- _Source document_:
=======

NATIONAL: Trio of ranked teams have Mountain West eyeing BCS bid
After Brigham Young’s shocking 14-13 win over No. 3 Oklahoma on Sept. 4, the calls started pouring in to BYU head coach Bronco Mendenhall.
Media requests, congratulations from friends and family, and calls and text messages from his coaching colleagues in the Mountain West Conference, most of them filled with only a short and simple ‘thanks.’
‘It was a big-time win for our conference,’ Utah head coach Kyle Whittingham said. ‘Anytime you get some national recognition for your conference, it’s a good thing.’
The MWC currently has three teams in the Associated Press and USA Today Top 25 polls, two more than the Big East and equal with the Big Ten. The trio of, No. 7 BYU, No. 15 Texas Christian and No. 18 Utah have put the MWC on par with some of the better conferences in the country.
This trend echoes what league coaches have been saying for years.
‘It’s no surprise,’ Air Force head coach Troy Calhoun said of the league’s success. ‘It’s a quality league, and ability-wise, you know there are some special teams in this conference.’
Utah, owner of the nation’s longest active win-streak (16 games), is one of those ‘special’ teams Calhoun is referring to. After defeating Alabama, 31-17, in the 2009 Sugar Bowl to finish off a perfect 13-0 campaign last season, the Utes ranked No. 2 in the final polls.
Despite going through a bevy of off-season changes that included a quarterback change and new coordinators on both sides of the ball, Utah is already off to a 2-0 start this season, winning both of its first two games by at least 10 points.
The squad’s first real test comes this weekend at Pacific 10-opponent Oregon. But Whittingham thinks playing in his conference is preparation enough.
‘We have a lot of quality teams in this league,’ Whittingham said. ‘There’s no doubt in my mind we have three or four teams in here that could play in the Pac-10.’
After the Cougars’ upset last week, TCU handily defeated Virginia on the road Saturday, scoring the first 30 points of the game before giving up two touchdowns in the last five minutes of the game.
Last year, TCU’s defense led the nation with the fewest yards allowed, and this year looks to be more of the same; the Horned Frogs held the Cavaliers’ offense to only seven first downs in the victory.
And fresh off their upset, BYU did not have a letdown in week two, crushing Tulane 54-3 with the help of 527 yards in total offense.
BYU’s jump into the Top 10 of both polls has brought the BCS title game into the conversation, a place a non-Bowl Championship Series team has never been.
‘All we’d like is to be treated like everybody else,’ Mendenhall said on the MWC teleconference last Tuesday. ‘And if it starts to show up in the polls, that’s a great sign. We’re just looking to earn our way to equal access and to be treated the same.’
The teams’ success has also brought into question whether a budding conference like the MWC deserves an automatic bid into a BCS bowl game.

=======

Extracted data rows
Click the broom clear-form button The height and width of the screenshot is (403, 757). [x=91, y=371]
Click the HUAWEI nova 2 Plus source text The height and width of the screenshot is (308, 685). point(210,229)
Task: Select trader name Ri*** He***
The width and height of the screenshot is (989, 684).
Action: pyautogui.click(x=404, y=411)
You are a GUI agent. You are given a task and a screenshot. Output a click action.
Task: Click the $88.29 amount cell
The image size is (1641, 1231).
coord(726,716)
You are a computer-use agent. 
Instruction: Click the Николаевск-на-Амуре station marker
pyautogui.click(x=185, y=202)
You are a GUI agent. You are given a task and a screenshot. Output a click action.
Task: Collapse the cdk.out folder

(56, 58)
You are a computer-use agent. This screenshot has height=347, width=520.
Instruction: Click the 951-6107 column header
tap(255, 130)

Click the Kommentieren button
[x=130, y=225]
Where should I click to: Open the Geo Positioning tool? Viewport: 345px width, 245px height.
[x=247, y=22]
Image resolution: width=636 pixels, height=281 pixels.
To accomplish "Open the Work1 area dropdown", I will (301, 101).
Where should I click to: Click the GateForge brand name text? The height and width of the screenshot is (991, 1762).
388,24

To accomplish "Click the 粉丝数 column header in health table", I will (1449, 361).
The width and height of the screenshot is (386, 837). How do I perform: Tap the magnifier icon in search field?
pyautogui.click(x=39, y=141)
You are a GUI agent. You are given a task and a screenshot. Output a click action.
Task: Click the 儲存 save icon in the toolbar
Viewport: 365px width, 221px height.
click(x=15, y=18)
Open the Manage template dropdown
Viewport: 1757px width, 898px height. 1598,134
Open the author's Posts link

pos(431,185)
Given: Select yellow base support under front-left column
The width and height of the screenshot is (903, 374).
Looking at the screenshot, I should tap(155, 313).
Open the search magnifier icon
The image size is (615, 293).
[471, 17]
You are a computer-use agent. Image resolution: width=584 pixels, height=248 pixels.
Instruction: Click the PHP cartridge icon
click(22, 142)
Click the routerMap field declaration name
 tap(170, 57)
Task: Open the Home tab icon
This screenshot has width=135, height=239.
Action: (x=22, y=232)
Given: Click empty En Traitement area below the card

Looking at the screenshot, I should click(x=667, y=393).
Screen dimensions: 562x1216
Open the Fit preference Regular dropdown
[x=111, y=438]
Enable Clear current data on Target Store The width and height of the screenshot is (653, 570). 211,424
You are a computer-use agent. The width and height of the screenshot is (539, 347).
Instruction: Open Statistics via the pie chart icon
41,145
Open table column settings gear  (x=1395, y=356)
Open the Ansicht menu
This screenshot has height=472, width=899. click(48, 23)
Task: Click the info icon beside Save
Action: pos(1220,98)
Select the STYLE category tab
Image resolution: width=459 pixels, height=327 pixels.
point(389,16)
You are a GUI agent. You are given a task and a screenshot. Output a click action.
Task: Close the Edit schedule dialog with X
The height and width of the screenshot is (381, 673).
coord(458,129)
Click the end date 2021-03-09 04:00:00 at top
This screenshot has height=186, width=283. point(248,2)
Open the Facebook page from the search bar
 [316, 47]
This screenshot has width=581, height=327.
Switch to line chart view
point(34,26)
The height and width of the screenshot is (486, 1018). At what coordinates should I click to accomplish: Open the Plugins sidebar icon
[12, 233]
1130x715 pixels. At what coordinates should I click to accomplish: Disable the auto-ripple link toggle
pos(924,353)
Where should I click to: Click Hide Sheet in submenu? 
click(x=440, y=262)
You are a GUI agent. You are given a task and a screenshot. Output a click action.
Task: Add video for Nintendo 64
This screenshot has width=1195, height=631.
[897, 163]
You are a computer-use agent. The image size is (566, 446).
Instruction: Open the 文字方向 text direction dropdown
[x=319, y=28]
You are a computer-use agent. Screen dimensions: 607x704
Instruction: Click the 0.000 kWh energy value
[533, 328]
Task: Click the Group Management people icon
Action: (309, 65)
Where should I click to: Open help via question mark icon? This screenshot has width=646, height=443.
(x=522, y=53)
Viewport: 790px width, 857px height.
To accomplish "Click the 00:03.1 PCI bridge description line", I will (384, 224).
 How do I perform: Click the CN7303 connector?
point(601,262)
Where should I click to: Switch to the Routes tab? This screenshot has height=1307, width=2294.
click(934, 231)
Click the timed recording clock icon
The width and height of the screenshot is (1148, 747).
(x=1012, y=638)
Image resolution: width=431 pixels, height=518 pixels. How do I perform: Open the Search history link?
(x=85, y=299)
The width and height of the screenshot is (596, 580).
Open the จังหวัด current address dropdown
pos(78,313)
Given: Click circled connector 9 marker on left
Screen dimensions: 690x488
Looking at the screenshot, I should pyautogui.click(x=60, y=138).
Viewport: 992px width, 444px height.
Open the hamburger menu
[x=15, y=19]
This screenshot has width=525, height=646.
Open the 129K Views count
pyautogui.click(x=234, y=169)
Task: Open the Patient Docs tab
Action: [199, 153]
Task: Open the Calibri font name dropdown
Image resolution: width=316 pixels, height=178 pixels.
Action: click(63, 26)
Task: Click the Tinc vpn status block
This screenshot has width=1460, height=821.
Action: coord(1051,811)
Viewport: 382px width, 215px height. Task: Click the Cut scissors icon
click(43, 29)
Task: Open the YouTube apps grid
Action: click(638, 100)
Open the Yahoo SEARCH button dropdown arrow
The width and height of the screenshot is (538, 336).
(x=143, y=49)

=======

- _Task list_:
[1] Reproduce the passage of the Mountain West article from "NATIONAL: Trio of" up to and including "coach Bronco Mendenhall.".
[2] Format the lines of the rows, from the line with "Viewport: 992px width, 444px height." up to and including the last line of the rows, as a JSON list of strings, one per line, with blank lines omitted.

- _Solutions to the exercise_:
[1]
NATIONAL: Trio of ranked teams have Mountain West eyeing BCS bid
After Brigham Young’s shocking 14-13 win over No. 3 Oklahoma on Sept. 4, the calls started pouring in to BYU head coach Bronco Mendenhall.

[2]
[
  "Viewport: 992px width, 444px height.",
  "Open the hamburger menu",
  "[x=15, y=19]",
  "This screenshot has width=525, height=646.",
  "Open the 129K Views count",
  "pyautogui.click(x=234, y=169)",
  "Task: Open the Patient Docs tab",
  "Action: [199, 153]",
  "Task: Open the Calibri font name dropdown",
  "Image resolution: width=316 pixels, height=178 pixels.",
  "Action: click(63, 26)",
  "Task: Click the Tinc vpn status block",
  "This screenshot has width=1460, height=821.",
  "Action: coord(1051,811)",
  "Viewport: 382px width, 215px height. Task: Click the Cut scissors icon",
  "click(43, 29)",
  "Task: Open the YouTube apps grid",
  "Action: click(638, 100)",
  "Open the Yahoo SEARCH button dropdown arrow",
  "The width and height of the screenshot is (538, 336).",
  "(x=143, y=49)"
]